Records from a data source
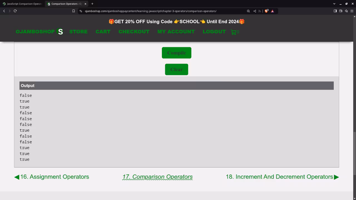Screen dimensions: 356x200
Task: Click the Brave Shields lion icon
Action: pyautogui.click(x=266, y=11)
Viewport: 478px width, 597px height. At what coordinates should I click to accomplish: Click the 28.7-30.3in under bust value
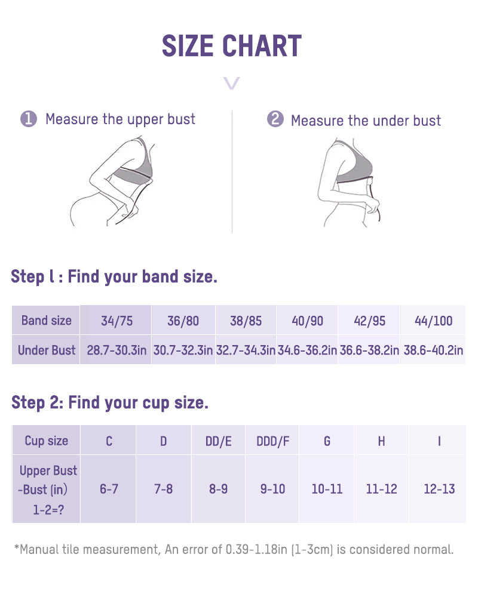[x=117, y=350]
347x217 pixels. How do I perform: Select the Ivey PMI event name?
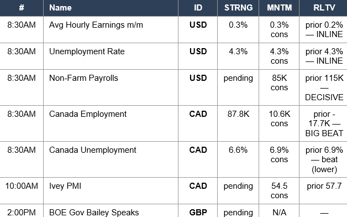65,186
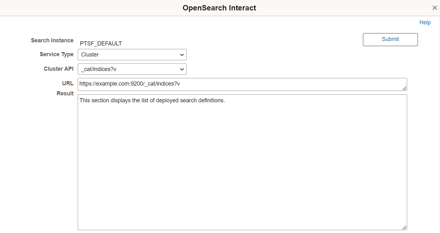Click the Cluster API label

pyautogui.click(x=59, y=69)
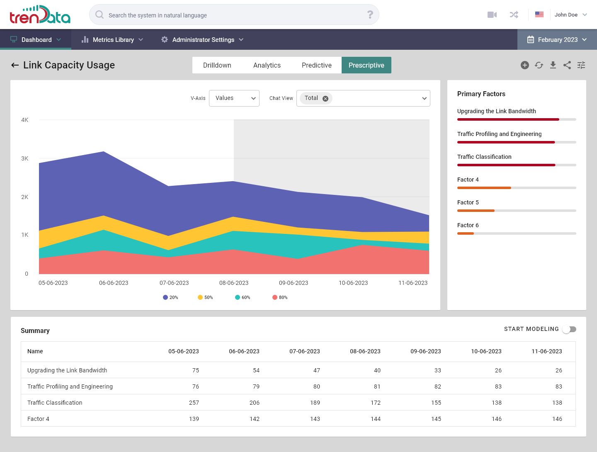Toggle the 20% series in chart legend
This screenshot has width=597, height=452.
(170, 297)
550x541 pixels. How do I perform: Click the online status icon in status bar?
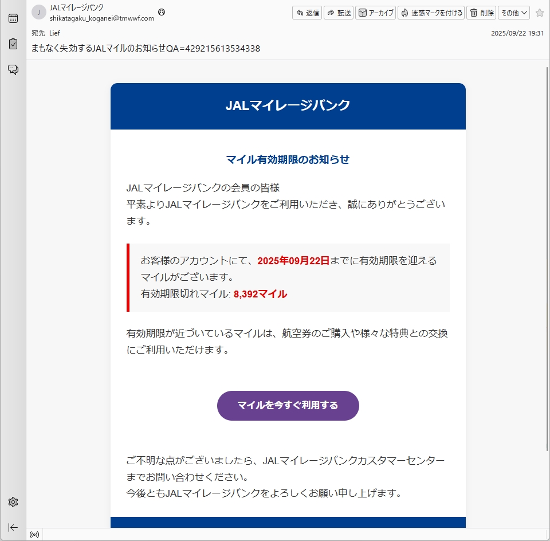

→ Work instructions
Reproduce precisely the lines of the entries above, from the one containing "347x217 pixels. How" through the final one, both ends included, and omit the pictures.

→ Written answer
347x217 pixels. How do I perform: Select the Ivey PMI event name?
65,186
Click the Cluster API label

pyautogui.click(x=59, y=69)
Toggle the 20% series in chart legend
This screenshot has width=597, height=452.
(170, 297)
550x541 pixels. How do I perform: Click the online status icon in status bar?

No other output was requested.